Digital humanities


Maintained by: David J. Birnbaum (djbpitt@gmail.com) [Creative Commons BY-NC-SA 3.0 Unported License] Last modified: 2018-03-16T22:34:07+0000


XSLT identity transformation

The XSLT identity transformation is used to transform an XML document to itself, that is, to generate XML output that is identical to the XML input. By itself this is not very useful, since there are more computationally efficient ways to produce an identical copy of a document. Where it pays off, though, is if you want to make an almost identical copy, except that you want to introduce a small but systematic change or two. You can do this by using the identity template to transform everything in the document except the parts that you want to modify. The result is that you produce a copy of the document that is identical to the original except that it includes your modifications.

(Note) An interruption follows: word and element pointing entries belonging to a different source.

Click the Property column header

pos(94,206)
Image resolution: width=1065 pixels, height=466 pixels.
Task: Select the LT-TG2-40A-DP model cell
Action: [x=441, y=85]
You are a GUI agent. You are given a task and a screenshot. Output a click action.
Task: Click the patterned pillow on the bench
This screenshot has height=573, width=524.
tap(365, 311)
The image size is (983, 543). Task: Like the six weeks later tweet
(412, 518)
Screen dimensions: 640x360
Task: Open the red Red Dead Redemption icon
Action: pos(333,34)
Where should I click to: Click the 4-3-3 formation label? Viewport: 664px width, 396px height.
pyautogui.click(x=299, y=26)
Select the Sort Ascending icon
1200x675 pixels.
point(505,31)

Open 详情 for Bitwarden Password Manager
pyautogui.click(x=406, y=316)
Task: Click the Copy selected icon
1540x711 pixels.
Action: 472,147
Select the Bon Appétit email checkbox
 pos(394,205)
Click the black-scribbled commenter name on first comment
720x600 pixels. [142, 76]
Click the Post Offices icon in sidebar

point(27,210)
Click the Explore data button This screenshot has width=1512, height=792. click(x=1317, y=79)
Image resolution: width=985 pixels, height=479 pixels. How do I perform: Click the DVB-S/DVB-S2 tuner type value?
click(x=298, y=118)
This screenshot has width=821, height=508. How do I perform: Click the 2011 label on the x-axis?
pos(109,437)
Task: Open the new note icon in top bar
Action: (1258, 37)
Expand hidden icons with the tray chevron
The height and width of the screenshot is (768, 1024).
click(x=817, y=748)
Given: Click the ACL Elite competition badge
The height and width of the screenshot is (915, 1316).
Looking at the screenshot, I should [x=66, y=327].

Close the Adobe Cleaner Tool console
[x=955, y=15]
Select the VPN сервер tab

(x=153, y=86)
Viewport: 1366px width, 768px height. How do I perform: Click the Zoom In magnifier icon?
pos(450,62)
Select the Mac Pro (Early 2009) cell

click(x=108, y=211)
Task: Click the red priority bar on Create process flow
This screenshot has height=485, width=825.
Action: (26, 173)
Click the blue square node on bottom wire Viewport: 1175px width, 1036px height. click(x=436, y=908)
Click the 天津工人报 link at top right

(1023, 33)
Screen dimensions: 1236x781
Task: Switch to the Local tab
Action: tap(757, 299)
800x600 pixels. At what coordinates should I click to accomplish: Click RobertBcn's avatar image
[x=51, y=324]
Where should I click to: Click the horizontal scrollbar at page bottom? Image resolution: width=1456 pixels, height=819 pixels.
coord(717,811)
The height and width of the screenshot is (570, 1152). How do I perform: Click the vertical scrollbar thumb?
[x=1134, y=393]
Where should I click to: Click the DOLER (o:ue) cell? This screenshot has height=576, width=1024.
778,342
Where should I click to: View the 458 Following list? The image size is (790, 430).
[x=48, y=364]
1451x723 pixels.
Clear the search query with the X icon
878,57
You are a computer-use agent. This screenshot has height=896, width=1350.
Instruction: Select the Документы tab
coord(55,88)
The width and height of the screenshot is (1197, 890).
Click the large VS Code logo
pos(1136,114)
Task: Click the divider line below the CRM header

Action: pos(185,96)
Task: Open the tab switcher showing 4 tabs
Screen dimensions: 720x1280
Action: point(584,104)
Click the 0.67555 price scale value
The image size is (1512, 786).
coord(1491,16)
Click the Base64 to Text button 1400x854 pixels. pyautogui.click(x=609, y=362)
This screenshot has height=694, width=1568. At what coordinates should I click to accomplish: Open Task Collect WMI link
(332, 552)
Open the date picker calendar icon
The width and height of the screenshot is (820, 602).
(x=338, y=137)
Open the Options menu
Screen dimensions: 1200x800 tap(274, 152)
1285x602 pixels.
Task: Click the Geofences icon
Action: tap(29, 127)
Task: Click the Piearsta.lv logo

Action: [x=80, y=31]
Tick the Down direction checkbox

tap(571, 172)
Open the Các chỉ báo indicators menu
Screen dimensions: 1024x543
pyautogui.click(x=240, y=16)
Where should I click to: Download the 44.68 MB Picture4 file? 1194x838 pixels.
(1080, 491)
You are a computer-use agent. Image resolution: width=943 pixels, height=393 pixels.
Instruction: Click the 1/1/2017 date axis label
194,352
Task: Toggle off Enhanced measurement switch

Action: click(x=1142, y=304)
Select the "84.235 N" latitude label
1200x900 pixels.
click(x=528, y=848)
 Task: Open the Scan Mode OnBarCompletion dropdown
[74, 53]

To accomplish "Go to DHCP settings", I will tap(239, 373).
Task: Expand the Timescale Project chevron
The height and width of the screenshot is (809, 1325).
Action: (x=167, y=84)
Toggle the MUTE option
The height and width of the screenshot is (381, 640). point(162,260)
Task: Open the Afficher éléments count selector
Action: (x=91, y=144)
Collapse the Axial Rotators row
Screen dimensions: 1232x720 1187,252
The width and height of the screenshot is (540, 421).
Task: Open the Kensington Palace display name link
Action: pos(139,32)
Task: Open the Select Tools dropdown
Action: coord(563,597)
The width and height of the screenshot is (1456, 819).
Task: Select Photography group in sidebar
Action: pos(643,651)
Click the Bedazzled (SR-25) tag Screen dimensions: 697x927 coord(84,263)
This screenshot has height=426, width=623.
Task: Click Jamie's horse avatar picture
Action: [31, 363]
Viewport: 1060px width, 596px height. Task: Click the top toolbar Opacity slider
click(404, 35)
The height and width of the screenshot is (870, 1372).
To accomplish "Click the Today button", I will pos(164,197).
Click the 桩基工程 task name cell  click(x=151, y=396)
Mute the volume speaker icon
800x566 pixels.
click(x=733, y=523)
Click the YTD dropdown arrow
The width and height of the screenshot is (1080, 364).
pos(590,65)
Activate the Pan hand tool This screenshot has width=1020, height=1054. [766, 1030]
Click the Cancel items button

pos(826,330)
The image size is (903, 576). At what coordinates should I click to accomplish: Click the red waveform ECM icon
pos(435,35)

For example, you might have a document filled with sonnets with a structure like:

<sonnet number="I">
    <line>From fairest creatures we desire increase,</line>
    <line>That thereby beauty's rose might never die,</line>
    <line>But as the riper should by time decease,</line>
    <line>His tender heir might bear his memory:</line>
    <line>But thou contracted to thine own bright eyes,</line>
    <line>Feed'st thy light's flame with self-substantial fuel,</line>
    <line>Making a famine where abundance lies,</line>
    <line>Thy self thy foe, to thy sweet self too cruel:</line>
    <line>Thou that art now the world's fresh ornament,</line>
    <line>And only herald to the gaudy spring,</line>
    <line>Within thine own bud buriest thy content,</line>
    <line>And tender churl mak'st waste in niggarding:</line>
    <line>Pity the world, or else this glutton be,</line>
    <line>To eat the world's due, by the grave and thee.</line>
</sonnet>

that you’d like to convert to:

<sonnet>
    <number>I</number>
    <line>From fairest creatures we desire increase,</line>
    <line>That thereby beauty's rose might never die,</line>
    <line>But as the riper should by time decease,</line>
    <line>His tender heir might bear his memory:</line>
    <line>But thou contracted to thine own bright eyes,</line>
    <line>Feed'st thy light's flame with self-substantial fuel,</line>
    <line>Making a famine where abundance lies,</line>
    <line>Thy self thy foe, to thy sweet self too cruel:</line>
    <line>Thou that art now the world's fresh ornament,</line>
    <line>And only herald to the gaudy spring,</line>
    <line>Within thine own bud buriest thy content,</line>
    <line>And tender churl mak'st waste in niggarding:</line>
    <line>Pity the world, or else this glutton be,</line>
    <line>To eat the world's due, by the grave and thee.</line>
</sonnet>

That is, your input has a @number attribute that you’d like to replace with a <number> child of the <sonnet> element, but you’d like to keep the wrapper <sonnet> element and the internal <line> elements. To make that change you can start with an identity transformation, which applies templates to every node in the document and tells it to reproduce itself unchanged in the output, except that you also write a template that handles the numbering specially.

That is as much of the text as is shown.